Leveraging multiple cloud providers and different types of cloud services gives organizations greater flexibility, something they’ve certainly needed during the pandemic and the resulting remote work or hybrid work models. On the other hand, operating a multi-cloud infrastructure increases complexity, and vendor/contract management can be especially challenging for companies with limited resources.
CIOs are more divided on their application approach. Nearly two-thirds tell us they’re concentrating on modernization and rewriting their applications to take advantage of cloud. Fewer are focused on developing new cloud-native applications, and about half are focused on migration, moving existing workloads to cloud.

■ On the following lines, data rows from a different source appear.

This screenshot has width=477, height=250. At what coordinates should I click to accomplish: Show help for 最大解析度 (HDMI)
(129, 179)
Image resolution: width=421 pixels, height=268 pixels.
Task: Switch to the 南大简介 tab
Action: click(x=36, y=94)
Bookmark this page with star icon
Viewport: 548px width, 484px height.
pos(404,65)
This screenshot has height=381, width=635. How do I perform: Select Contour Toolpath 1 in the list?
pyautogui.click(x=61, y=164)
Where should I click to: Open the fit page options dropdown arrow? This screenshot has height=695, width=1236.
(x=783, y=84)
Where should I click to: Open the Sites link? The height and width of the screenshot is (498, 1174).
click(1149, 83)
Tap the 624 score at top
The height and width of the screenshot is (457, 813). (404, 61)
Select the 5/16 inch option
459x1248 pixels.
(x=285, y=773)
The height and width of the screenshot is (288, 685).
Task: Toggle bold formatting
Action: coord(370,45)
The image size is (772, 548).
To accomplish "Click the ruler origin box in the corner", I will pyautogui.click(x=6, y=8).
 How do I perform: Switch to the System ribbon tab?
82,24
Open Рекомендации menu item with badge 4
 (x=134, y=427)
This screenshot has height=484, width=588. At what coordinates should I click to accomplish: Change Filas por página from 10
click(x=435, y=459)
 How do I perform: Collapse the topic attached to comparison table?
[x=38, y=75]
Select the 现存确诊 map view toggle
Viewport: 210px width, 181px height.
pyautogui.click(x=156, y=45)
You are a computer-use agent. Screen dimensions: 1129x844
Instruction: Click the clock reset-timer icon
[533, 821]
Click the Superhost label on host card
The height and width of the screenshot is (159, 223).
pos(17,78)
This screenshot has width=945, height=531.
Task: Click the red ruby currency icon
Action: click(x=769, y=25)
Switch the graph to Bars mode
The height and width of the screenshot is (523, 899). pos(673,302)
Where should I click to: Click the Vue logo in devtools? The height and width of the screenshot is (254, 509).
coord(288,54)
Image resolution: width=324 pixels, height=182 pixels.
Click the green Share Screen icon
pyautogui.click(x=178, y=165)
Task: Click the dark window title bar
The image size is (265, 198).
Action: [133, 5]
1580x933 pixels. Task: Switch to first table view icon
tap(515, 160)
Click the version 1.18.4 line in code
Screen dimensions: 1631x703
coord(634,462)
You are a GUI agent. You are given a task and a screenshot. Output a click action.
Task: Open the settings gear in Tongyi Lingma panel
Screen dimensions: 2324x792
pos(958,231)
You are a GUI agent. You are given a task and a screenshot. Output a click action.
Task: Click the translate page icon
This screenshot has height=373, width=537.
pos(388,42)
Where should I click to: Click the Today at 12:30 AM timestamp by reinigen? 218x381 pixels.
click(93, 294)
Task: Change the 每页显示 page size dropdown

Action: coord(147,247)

Note: Totals may not add up to 100% due to rounding. Q: Describe your company’s cloud vendor strategy and application approach. Source: PwC US Cloud Business Survey. June 15, 2021: CIO base of 109
Virtually every facet of IT is now available as a cloud service, and CIOs and other tech leaders should be prepared to decide which capabilities to procure through these services. When asked which cloud capabilities they’re prioritizing for the next 12 months, 48% of CIOs put cybersecurity at the top of the list. In our 2021 US Digital Trust Insights survey, which delves more deeply into the topic, CIOs and CISOs rank cloud security as their most important investment area as they prepare their organizations for the next two years. At the same time, just 46% say they’ve mitigated risks associated with accelerated cloud adoption.
Other capabilities CIOs are prioritizing include hybrid cloud and artificial intelligence/machine learning (AI/ML) (39% each). As businesses try to identify and exploit viable use cases for AI/ML, cloud gives them the storage, compute and analytics capacity they might not otherwise be able to access. In fact, data analytics was next in the list of cloud capabilities CIOs are prioritizing, at 37%. We expect the continuing deployment of big data projects will keep cloud-based analytics in high demand for years to come.
The technology skills gap has been a challenge for CIOs for years. While in some ways cloud might help to ease that by eliminating the need for some areas of expertise, such as data center technology know-how, it also creates a need for new skill sets unique to the cloud.
While some CIOs seem fairly optimistic about their organization’s status when it comes to having or developing skills for cloud, there’s still a clear need to fill the talent gap. Indeed, only 36% of the respondents say they have the cloud-related skills and expertise they need in-house, and more than half (57%) say they’ve put upskilling programs in place to help develop the cloud-related skills they need.
Forty-six percent of the CIOs tell us their organizations have change management programs in place to help them address cloud’s impact on how employees work, and slightly more than half say they have the right mix of functional and technical skills to enable cloud innovation.
30% of tech leaders say a lack of cloud talent is affecting their organization’s ability to deliver on cloud strategy, and 39% plan to rely on third parties to help them with cloud migration and modernization.
The talent gap is not limited to technology but exists across organizations. In fact, if enterprises are changing processes and ways of working, it’s often a much bigger challenge than in IT. Critical to success is developing new ways of thinking and working, moving from a traditional process approach to a product approach that leads with agility, innovation and customer focus.
For companies embarking on a cloud strategy, it’s important to note that cloud transformation fundamentally changes how organizations operate. Taking those changes into consideration, leveraging outside expertise that has knowledge of the company’s industry as well as cloud service and technology competence, is important.